I am not sure there is a good way to automatically detect this version number. I also don't really know whether we could build a container for cpu completely without NVIDIA drivers...

Yeah, this would work, but that mean that the user would need to build the image themselve (so, not much point in having the image on biocontainers). Also, building an image usually require root/sudo privileges, which are not usually available in computing clusters.

My question regarding the conda package stands though. I'm not sure if a mamba/conda install in the container would work. This might need input from the software's developpers.

I will ask in their repo if they can advise regarding the mamba / conda install.
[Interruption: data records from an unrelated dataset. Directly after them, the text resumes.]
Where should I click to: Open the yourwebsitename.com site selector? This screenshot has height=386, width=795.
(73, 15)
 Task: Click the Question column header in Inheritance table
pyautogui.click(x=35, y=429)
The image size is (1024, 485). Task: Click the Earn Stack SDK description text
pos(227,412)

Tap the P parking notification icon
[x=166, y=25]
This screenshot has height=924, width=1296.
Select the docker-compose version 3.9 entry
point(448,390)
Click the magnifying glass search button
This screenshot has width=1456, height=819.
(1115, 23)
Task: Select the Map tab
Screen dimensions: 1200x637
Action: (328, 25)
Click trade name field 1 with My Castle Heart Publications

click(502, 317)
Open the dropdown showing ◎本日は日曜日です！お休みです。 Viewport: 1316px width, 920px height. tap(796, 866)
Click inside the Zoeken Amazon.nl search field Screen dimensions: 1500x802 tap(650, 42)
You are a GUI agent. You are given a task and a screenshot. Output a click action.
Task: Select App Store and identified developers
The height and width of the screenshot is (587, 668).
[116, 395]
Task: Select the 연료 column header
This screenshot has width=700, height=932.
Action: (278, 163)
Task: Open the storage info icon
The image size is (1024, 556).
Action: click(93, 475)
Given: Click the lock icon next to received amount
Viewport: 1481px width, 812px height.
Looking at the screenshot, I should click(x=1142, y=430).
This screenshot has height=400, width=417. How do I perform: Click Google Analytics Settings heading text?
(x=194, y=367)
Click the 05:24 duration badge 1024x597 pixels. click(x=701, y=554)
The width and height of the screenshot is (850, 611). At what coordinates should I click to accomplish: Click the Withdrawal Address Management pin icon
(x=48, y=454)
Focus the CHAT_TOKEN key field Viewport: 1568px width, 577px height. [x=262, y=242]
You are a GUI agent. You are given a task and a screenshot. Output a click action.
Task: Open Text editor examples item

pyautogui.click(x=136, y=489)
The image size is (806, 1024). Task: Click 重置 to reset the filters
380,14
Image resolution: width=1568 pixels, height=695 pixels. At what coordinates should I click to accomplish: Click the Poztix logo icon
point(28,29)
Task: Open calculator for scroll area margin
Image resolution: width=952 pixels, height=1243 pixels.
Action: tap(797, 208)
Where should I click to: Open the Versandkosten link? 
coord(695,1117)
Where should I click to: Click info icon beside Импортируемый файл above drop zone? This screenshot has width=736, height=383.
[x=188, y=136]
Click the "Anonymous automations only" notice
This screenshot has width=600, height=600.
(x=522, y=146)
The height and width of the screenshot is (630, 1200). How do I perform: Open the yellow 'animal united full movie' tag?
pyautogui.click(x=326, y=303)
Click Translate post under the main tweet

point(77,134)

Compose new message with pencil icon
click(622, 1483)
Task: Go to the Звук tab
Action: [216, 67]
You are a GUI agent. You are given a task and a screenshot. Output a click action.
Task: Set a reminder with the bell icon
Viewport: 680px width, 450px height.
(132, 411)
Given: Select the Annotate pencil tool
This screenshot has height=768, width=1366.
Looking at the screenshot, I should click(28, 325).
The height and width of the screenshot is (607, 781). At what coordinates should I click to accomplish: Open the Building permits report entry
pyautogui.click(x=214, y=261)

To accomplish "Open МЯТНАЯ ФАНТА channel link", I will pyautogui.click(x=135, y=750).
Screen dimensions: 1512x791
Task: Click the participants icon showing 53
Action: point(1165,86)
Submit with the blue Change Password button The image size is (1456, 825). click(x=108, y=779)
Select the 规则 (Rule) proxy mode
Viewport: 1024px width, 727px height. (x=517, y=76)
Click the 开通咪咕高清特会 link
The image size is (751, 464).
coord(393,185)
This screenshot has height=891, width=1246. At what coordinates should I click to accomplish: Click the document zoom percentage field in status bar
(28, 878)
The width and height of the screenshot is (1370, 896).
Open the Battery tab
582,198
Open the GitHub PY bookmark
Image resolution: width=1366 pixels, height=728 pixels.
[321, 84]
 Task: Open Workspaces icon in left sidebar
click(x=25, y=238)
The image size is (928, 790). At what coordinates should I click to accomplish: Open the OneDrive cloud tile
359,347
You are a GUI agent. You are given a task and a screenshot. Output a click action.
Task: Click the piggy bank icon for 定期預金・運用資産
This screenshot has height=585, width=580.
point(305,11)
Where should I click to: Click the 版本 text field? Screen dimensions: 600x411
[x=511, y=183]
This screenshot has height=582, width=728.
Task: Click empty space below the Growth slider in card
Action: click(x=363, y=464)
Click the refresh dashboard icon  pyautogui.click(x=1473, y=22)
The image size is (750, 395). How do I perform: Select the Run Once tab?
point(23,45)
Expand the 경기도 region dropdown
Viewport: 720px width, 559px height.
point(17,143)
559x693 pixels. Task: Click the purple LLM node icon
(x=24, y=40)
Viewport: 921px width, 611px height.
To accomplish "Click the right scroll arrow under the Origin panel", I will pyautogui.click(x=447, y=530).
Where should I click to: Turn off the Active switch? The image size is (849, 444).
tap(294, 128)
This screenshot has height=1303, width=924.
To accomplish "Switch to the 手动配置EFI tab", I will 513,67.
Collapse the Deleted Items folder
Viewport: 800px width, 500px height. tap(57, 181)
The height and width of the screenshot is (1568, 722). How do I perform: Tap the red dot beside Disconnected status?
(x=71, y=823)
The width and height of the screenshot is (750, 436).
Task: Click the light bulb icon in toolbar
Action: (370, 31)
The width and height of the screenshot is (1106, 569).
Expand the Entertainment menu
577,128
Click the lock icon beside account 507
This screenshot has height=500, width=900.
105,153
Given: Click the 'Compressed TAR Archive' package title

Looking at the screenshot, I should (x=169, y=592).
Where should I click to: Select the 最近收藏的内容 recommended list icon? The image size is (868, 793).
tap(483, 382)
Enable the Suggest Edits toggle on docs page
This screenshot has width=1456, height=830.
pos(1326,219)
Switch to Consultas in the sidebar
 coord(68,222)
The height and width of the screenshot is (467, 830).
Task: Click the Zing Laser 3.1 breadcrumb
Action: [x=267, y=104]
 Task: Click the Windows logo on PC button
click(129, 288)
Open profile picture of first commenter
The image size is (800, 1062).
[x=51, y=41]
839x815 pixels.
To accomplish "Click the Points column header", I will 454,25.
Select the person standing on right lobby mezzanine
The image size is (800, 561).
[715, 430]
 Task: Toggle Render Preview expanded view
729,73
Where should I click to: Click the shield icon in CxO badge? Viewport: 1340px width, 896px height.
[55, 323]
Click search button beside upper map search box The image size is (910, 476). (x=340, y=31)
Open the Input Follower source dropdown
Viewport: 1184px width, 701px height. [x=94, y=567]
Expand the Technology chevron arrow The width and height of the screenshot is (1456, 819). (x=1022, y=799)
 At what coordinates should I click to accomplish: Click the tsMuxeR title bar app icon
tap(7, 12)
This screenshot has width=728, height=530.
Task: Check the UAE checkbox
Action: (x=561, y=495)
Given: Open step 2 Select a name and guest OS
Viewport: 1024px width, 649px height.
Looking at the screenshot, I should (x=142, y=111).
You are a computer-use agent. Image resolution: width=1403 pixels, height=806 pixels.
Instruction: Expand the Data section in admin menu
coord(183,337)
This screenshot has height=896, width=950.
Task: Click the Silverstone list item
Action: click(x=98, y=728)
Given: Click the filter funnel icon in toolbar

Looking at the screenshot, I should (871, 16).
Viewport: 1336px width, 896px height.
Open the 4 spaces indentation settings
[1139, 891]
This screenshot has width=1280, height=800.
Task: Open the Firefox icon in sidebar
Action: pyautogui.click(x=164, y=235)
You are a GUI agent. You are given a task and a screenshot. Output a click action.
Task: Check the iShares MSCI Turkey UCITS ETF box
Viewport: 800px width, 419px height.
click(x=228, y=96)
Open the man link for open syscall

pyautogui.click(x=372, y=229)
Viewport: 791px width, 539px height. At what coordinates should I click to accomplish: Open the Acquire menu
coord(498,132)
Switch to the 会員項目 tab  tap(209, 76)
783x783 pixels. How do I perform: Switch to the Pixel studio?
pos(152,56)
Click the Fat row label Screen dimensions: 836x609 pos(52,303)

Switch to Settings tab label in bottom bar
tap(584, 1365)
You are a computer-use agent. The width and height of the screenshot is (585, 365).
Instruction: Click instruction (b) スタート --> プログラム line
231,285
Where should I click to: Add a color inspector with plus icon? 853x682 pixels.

What would be the advantage over mamba/conda install over the pip install that we are currently doing?

Totally agree on the container build comment. One of the main goals here is to be able to build a singularity container from the docker container and if we can't do that, you are right, pretty useless to put the docker container on biocontainers 🙃

I asked them in stardist/stardist#259

uschmidt83 · 2023-12-03T23:23:30Z

Hi, StarDist author here. I'm not really familiar with Bioconda+BioContainers, hence I'm wondering what the StarDist container is supposed to be used for in the Bioconda+BioContainers ecosystem.

The context for the Dockerfile in our repo (which the Dockerfile here is based on) was to offer an easy way to get a GPU-accelerated version of StarDist running, without the hassle of installing CUDA etc. Using StarDist is meant to be primarily done via interactive Jupyter notebooks (hence the TensorFlow jupyter-variant base image).

StarDist itself doesn't require GPU-acceleration, but can take advantage of it for improved performance (by enabling GPU-support for TensorFlow via CUDA, and also by installing gputools to take advantage of OpenCL).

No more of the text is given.